INPUT DATA ::
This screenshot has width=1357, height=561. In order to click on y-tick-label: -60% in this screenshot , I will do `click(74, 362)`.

* * *

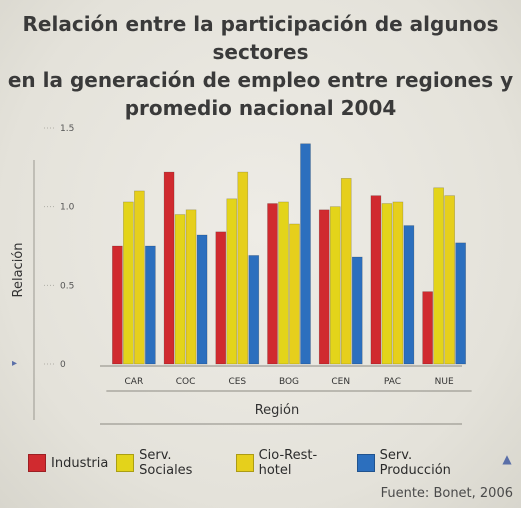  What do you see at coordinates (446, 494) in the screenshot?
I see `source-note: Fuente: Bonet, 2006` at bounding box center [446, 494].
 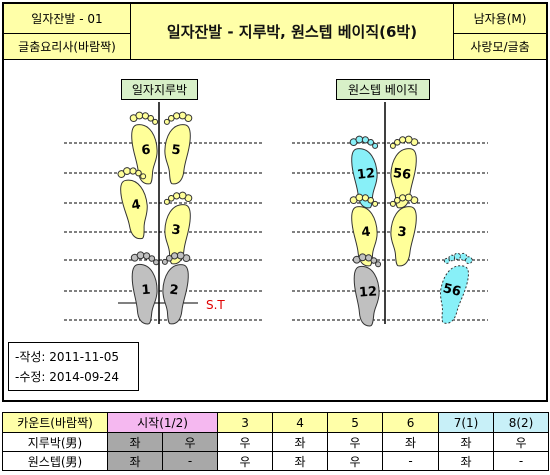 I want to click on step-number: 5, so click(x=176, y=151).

...

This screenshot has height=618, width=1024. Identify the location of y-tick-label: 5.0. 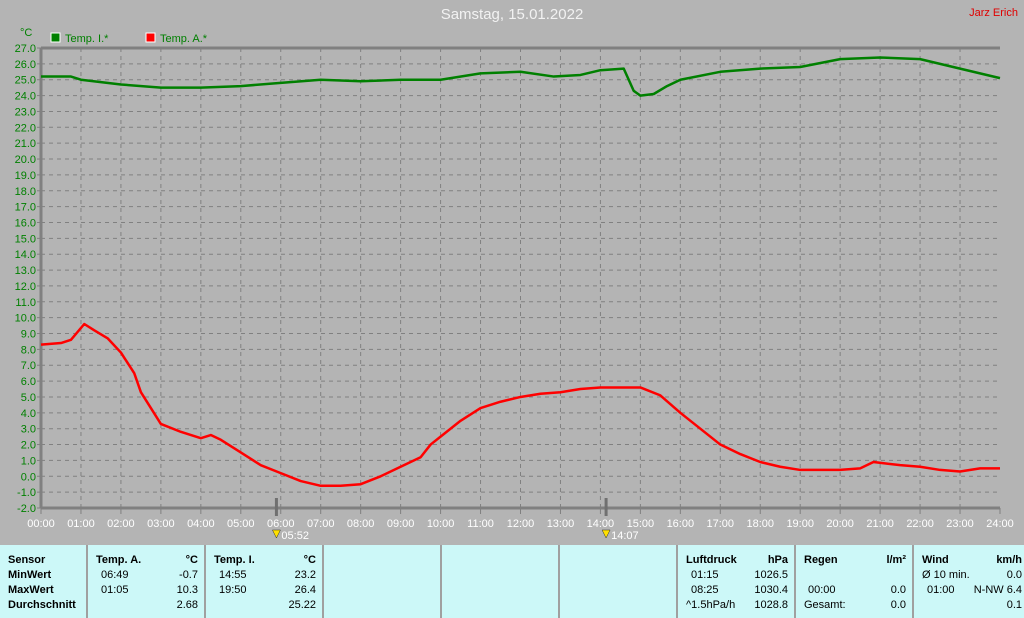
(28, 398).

TASK REQUIREMENTS :: Reproduce everything from the line containing "What do you" down to the line containing "I want to click", both ends included, and omit the pictures.

RESPONSE TO THE TASK ::
  What do you see at coordinates (446, 494) in the screenshot?
I see `source-note: Fuente: Bonet, 2006` at bounding box center [446, 494].
  I want to click on step-number: 5, so click(x=176, y=151).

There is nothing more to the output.